STX-100 in Patients With Idiopathic Pulmonary Fibrosis (IPF)

Key Inclusion Criteria: 1. Clinical features consistent with IPF prior to screening (based on the American Thoracic Society (ATS)/European Respiratory Society (ERS)/Japanese Respiratory Society (JRS)/Latin American Thoracic Association (ALAT) consensus criteria for the diagnosis of IPF). 2. Forced (expiratory) Vital Capacity (FVC) ≥ 50% of predicted value. 3. DLco (corrected for hemoglobin) ≥ 30% predicted value. 4. Oxygen saturation > 90% at rest by pulse oximetry while breathing ambient air or receiving ≤2 L/minute of supplemental oxygen. 5. Residual volume ≤ 120% predicted value. 6. Ratio of Forced Expiratory Volume over 1 second (FEV1) to FVC ≥ 0.65 after the use of a bronchodilator. 7. Other known causes of interstitial lung disease have been excluded (e.g., drug toxicities, environmental exposures, connective tissue diseases). 8. High Resolution Computed Tomography (HRCT) image fulfills the criteria for 'Usual Interstitial Pneumonia (UIP) pattern'. 9. If the HRCT image does not fulfill the criteria for 'UIP pattern' a surgical lung biopsy is necessary for the diagnosis of IPF (lung biopsy performed prior to screening is acceptable). If a lung biopsy has been performed, it must fulfill the histopathological criteria for either 'UIP pattern' or 'probable UIP pattern' with the appropriate HRCT correlate. 10. Adequate bone marrow and liver function. 11. Patient has a life expectancy of at least 12 months.

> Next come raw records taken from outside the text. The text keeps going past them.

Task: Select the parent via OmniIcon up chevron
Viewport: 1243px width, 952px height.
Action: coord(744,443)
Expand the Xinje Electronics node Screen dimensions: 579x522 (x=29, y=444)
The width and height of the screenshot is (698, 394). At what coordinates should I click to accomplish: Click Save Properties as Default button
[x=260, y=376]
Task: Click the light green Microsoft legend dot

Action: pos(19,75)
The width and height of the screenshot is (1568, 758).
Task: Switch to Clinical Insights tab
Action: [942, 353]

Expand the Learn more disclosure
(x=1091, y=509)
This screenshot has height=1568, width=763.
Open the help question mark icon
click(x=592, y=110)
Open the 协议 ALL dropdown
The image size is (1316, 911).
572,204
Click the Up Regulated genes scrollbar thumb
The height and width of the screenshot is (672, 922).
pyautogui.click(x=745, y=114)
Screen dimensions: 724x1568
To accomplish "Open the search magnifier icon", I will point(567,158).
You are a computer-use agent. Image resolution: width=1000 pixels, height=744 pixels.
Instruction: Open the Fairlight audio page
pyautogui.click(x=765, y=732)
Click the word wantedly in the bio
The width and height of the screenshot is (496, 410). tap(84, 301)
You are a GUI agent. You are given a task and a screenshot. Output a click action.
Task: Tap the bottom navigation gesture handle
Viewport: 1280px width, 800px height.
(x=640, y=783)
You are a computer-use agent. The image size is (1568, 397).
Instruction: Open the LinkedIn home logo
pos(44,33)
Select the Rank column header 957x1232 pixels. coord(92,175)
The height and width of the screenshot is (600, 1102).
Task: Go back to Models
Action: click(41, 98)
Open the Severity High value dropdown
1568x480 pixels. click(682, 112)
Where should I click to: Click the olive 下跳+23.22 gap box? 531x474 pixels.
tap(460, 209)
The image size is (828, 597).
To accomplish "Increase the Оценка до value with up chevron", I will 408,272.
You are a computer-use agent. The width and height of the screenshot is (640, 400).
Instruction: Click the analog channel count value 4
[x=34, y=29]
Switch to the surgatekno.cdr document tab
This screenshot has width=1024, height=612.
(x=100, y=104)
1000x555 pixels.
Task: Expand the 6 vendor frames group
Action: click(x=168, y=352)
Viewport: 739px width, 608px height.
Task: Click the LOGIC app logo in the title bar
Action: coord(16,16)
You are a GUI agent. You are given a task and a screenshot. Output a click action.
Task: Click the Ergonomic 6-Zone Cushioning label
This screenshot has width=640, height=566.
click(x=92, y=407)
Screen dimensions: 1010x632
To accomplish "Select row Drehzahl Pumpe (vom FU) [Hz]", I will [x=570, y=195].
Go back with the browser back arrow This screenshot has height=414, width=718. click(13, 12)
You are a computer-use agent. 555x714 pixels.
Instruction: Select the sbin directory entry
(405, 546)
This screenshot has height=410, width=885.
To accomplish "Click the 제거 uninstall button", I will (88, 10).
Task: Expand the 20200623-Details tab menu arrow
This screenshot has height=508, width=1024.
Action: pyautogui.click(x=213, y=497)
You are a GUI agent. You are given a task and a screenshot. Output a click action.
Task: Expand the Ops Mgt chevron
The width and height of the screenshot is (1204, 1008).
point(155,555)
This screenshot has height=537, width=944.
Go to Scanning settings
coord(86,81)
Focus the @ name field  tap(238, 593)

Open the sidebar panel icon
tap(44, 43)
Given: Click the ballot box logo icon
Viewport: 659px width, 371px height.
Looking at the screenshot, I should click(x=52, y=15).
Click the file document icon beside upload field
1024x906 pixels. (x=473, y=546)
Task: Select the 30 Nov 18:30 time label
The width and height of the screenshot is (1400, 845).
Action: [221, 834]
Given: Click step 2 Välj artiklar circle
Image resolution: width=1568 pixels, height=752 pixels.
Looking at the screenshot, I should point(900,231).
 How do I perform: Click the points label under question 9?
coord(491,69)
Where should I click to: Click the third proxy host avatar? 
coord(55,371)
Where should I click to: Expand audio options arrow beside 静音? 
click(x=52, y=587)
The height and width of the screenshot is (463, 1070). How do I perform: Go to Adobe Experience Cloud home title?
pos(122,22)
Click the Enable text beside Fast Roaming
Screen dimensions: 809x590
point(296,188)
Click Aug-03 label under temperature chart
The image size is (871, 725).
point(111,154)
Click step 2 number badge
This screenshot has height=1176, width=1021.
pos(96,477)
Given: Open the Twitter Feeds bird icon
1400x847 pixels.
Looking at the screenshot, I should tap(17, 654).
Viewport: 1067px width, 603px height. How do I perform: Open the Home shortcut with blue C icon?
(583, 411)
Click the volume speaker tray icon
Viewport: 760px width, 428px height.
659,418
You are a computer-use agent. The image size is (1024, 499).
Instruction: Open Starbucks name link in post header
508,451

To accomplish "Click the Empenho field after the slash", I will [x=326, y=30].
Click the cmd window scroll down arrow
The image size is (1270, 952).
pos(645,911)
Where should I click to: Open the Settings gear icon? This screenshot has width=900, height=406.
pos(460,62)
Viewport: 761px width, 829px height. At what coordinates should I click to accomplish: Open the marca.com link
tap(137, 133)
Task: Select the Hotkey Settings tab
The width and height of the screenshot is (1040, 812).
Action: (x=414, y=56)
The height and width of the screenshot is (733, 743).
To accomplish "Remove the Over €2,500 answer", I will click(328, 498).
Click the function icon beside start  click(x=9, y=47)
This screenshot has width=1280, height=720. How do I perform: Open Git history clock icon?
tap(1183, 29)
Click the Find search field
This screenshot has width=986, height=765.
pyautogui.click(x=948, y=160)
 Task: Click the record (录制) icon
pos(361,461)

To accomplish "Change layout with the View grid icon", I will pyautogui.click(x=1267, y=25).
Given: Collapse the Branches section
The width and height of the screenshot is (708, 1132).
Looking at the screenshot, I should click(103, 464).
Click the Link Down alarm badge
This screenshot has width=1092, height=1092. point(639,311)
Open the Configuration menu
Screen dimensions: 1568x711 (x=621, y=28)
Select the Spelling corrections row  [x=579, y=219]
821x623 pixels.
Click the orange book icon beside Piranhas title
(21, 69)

Key Exclusion Criteria: 1. Findings that are diagnostic of a condition other than UIP on surgical lung biopsy (performed either before or after screening), HRCT imaging, transbronchial lung biopsy, or bronchoalveolar lavage (BAL). 2. Serious local infection or systemic infection within 3 months prior to screening. 3. Treatment with another investigational drug, investigational device, or approved therapy for investigational use within 4 weeks of initial screening. 4. Currently receiving high dose corticosteroid, cytotoxic therapy (e.g., chlorambucil, azathioprine, cyclophosphamide, methotrexate), nintedanib (Ofev®), vasodilator therapy for pulmonary hypertension (e.g., bosentan), unapproved and/or investigational therapy for IPF or administration of such therapeutics within 5 half-lives of the agent prior to initial screening in this study. 5. End-stage fibrotic disease requiring organ transplantation within 6 months NOTE: Other protocol defined Inclusion/Exclusion Criteria may apply.